Can you write out the listing again from the line with "Where should I" through the line with "coord(415,311)", changing "checkbox" to "check box" and keeping everything else the same, but without the pictures?

§ **EXTRACTED ENTRIES**
*****
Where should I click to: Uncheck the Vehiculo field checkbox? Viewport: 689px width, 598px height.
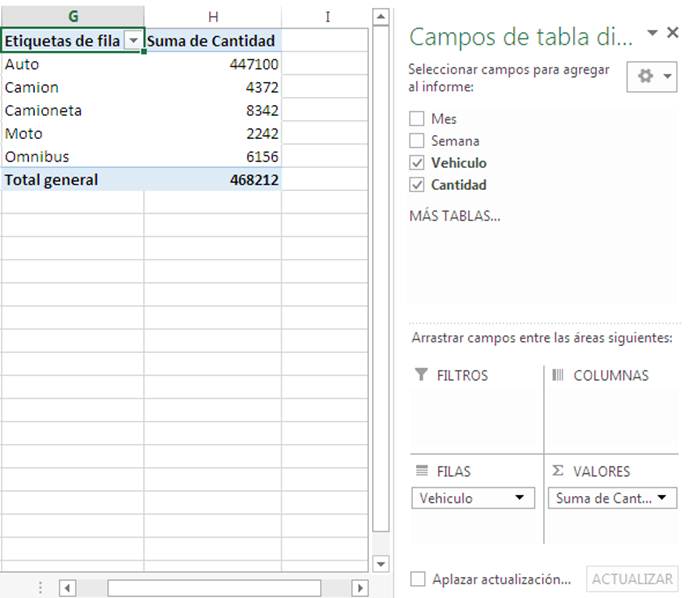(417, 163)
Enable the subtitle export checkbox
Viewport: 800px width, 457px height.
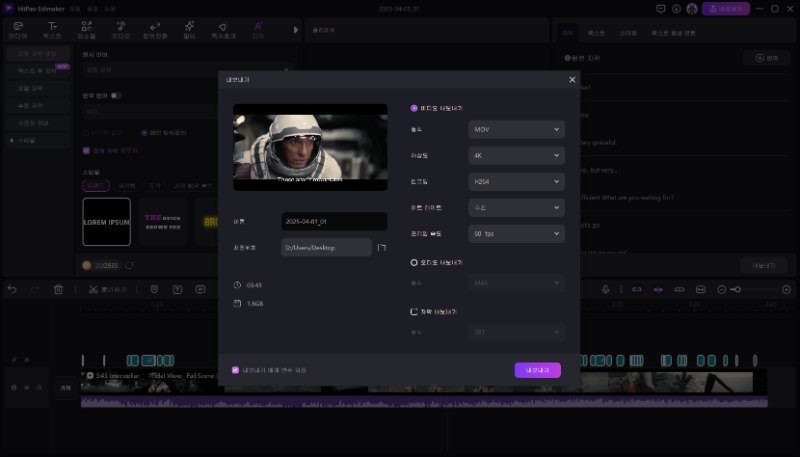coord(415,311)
*****
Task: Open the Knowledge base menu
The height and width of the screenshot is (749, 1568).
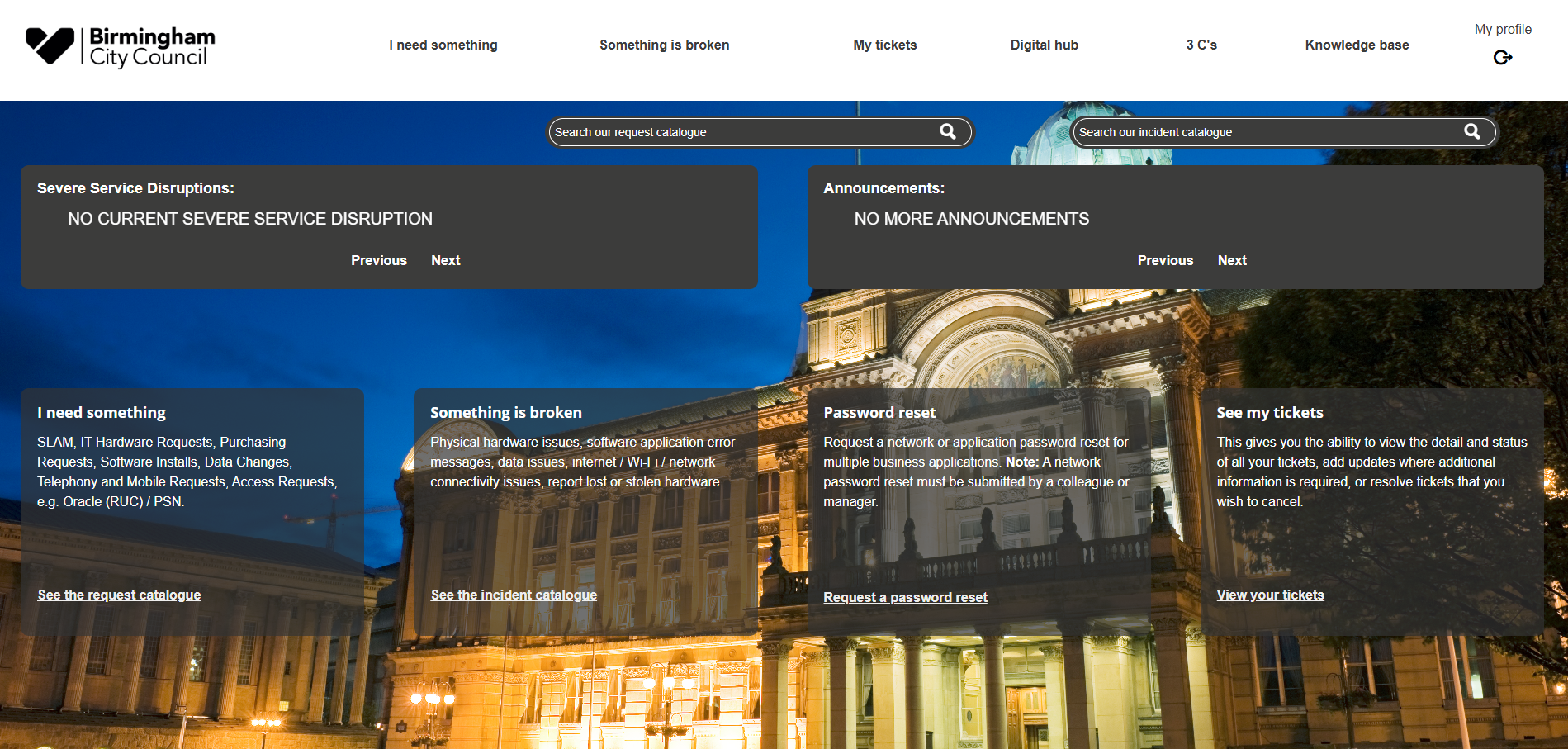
*****
§ **RESPONSE BELOW**
Where should I click to: Uncheck the Vehiculo field check box? Viewport: 689px width, 598px height.
(417, 163)
Enable the subtitle export check box
Viewport: 800px width, 457px height.
coord(415,311)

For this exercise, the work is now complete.